Is there any solution to get a link from the HTML, which has a tag and a div tag?
html1:
<a href="https://u50.ct.sendgrid.net/ls" target="_blank">
<div class="subtitle">
Service request #2226754
</div></a>
html2:
<div class="subtitle">
Service request <a href="https://u5024.ct.sendgrid.net/ls" style="color:#5A88AA; text-decoration:underline;" target="_blank">#2604467</a>
</div>
code:
from bs4 import BeautifulSoup
soup = BeautifulSoup(html, 'html.parser')
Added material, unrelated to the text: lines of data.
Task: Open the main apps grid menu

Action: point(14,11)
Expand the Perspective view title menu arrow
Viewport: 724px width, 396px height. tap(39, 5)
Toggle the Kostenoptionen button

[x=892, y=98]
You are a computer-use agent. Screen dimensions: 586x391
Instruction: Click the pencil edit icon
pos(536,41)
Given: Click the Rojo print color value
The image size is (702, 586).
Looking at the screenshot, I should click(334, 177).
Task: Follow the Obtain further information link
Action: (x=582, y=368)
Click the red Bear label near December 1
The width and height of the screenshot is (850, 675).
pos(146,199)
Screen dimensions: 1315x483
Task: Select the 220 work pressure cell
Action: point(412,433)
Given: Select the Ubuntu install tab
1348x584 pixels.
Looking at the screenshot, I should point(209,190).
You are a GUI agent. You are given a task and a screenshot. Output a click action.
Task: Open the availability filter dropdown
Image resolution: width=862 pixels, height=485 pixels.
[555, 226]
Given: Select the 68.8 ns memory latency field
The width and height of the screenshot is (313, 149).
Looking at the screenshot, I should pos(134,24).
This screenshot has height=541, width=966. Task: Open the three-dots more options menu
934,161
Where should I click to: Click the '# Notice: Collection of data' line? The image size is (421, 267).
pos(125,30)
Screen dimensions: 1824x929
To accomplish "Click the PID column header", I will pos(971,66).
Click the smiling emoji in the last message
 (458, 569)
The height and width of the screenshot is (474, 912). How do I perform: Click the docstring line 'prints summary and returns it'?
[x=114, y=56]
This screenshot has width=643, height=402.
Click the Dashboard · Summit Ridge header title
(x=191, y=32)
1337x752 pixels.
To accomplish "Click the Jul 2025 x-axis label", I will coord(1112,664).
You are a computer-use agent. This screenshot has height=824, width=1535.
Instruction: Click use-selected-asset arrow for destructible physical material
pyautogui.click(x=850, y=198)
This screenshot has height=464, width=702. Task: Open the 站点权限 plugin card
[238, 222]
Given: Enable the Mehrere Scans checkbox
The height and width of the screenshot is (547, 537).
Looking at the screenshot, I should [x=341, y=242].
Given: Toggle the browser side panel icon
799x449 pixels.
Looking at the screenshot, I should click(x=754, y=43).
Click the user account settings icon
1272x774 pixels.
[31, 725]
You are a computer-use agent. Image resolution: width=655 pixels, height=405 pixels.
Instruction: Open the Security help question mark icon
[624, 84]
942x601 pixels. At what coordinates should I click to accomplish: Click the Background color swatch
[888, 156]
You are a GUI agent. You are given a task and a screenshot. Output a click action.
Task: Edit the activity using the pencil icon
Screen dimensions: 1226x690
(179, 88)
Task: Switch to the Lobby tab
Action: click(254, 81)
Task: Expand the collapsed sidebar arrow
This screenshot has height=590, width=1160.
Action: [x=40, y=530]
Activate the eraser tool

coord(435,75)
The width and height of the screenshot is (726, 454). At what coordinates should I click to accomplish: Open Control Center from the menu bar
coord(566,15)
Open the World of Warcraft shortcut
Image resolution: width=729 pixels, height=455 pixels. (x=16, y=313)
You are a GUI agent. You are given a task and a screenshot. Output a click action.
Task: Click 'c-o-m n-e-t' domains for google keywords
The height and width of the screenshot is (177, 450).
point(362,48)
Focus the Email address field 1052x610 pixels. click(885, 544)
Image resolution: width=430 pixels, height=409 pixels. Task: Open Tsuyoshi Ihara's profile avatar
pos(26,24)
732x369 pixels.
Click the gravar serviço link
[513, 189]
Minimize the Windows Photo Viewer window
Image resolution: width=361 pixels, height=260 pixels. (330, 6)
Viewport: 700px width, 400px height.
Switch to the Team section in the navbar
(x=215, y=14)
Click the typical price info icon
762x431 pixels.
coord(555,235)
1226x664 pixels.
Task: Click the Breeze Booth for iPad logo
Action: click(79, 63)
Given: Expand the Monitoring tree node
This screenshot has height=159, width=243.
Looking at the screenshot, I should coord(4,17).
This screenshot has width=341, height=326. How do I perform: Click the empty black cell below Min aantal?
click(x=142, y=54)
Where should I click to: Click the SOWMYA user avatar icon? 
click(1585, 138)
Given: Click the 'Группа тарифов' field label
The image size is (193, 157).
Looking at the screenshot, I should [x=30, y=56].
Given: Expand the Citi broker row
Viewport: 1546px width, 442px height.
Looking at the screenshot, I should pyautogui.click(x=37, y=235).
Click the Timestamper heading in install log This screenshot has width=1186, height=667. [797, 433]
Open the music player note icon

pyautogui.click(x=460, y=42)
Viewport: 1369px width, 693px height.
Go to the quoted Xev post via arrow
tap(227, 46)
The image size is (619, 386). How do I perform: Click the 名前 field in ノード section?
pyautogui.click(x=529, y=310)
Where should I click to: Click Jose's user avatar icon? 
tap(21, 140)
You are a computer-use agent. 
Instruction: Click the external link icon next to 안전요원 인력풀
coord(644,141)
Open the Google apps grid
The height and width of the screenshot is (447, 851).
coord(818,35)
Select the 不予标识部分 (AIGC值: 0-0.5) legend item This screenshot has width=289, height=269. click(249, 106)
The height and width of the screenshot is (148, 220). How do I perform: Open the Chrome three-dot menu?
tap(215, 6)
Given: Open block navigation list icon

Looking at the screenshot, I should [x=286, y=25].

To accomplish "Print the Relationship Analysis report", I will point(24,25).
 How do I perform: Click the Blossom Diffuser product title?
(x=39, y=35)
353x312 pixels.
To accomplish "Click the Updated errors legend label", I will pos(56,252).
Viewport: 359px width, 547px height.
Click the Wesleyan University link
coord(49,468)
scores_string = soup.find("div",text=re.compile(re.compile('Service request',re.IGNORECASE)))
print(scores_string)
ahref = scores_string.find_parent("a")
print(ahref["href"])
Required solutions:
1)https://u50.ct.sendgrid.net/ls
2)https://u5024.ct.sendgrid.net/ls
I have two HTMLs. Both format are different. I need to take URL from both HTML. Is there any solution using beautifulsoup?
2
Answers
div = soup.find('div', class_='subtitle')
div.find('a')
link = a_tag['href']
If the subtitle div is inside the a tag, just look for the wrapping div instead. You might also want to use error handling in these cases for the code above.
Implementing a custom tag filter. My solution doesn’t need an extra import for _regex_s but for more complex cases it may be required or suggested.